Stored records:
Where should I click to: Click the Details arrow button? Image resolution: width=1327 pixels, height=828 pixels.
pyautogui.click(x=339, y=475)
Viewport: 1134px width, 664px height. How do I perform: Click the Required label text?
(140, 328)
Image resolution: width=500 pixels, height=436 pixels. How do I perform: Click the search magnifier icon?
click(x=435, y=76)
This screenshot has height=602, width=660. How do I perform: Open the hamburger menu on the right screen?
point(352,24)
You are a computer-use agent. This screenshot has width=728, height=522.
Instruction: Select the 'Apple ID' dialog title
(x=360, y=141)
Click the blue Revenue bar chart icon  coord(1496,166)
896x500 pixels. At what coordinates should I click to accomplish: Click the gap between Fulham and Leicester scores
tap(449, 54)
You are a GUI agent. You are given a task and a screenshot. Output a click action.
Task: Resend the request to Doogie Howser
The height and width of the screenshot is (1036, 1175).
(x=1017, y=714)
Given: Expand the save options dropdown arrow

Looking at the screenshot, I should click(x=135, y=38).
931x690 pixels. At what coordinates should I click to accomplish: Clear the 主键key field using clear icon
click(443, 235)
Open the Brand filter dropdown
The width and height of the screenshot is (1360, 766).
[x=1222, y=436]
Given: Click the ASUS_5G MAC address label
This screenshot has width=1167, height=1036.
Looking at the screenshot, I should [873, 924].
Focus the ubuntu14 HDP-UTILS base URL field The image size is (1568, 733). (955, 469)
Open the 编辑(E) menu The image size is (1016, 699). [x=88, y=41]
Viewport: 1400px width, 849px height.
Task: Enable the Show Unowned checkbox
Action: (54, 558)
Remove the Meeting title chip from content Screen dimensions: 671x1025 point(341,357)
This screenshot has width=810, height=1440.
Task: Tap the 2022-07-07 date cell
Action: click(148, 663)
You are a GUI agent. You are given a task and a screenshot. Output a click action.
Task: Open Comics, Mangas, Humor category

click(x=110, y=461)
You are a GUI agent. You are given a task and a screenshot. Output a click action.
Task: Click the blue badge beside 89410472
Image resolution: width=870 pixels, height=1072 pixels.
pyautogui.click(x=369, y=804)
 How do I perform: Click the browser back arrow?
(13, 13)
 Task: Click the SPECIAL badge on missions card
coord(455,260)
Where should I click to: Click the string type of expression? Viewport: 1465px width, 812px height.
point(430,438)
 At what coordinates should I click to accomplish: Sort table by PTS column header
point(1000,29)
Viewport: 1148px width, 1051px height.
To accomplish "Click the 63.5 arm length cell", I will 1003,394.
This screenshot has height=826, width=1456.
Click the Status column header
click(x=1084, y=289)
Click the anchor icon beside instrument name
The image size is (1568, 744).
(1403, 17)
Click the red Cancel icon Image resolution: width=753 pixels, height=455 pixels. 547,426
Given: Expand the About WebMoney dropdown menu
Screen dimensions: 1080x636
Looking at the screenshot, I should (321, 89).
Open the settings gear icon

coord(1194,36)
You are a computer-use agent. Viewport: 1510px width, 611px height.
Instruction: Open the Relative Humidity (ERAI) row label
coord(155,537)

→ **What is needed**
Take the line above containing "Task: Click the SPECIAL", the line containing "You are a computer-use agent. Viewport: 1510px", and all lines in between, and copy them exactly without anything else.

→ **Solution to the problem**
 Task: Click the SPECIAL badge on missions card
coord(455,260)
Where should I click to: Click the string type of expression? Viewport: 1465px width, 812px height.
point(430,438)
 At what coordinates should I click to accomplish: Sort table by PTS column header
point(1000,29)
Viewport: 1148px width, 1051px height.
To accomplish "Click the 63.5 arm length cell", I will 1003,394.
This screenshot has height=826, width=1456.
Click the Status column header
click(x=1084, y=289)
Click the anchor icon beside instrument name
The image size is (1568, 744).
(1403, 17)
Click the red Cancel icon Image resolution: width=753 pixels, height=455 pixels. 547,426
Given: Expand the About WebMoney dropdown menu
Screen dimensions: 1080x636
Looking at the screenshot, I should (321, 89).
Open the settings gear icon

coord(1194,36)
You are a computer-use agent. Viewport: 1510px width, 611px height.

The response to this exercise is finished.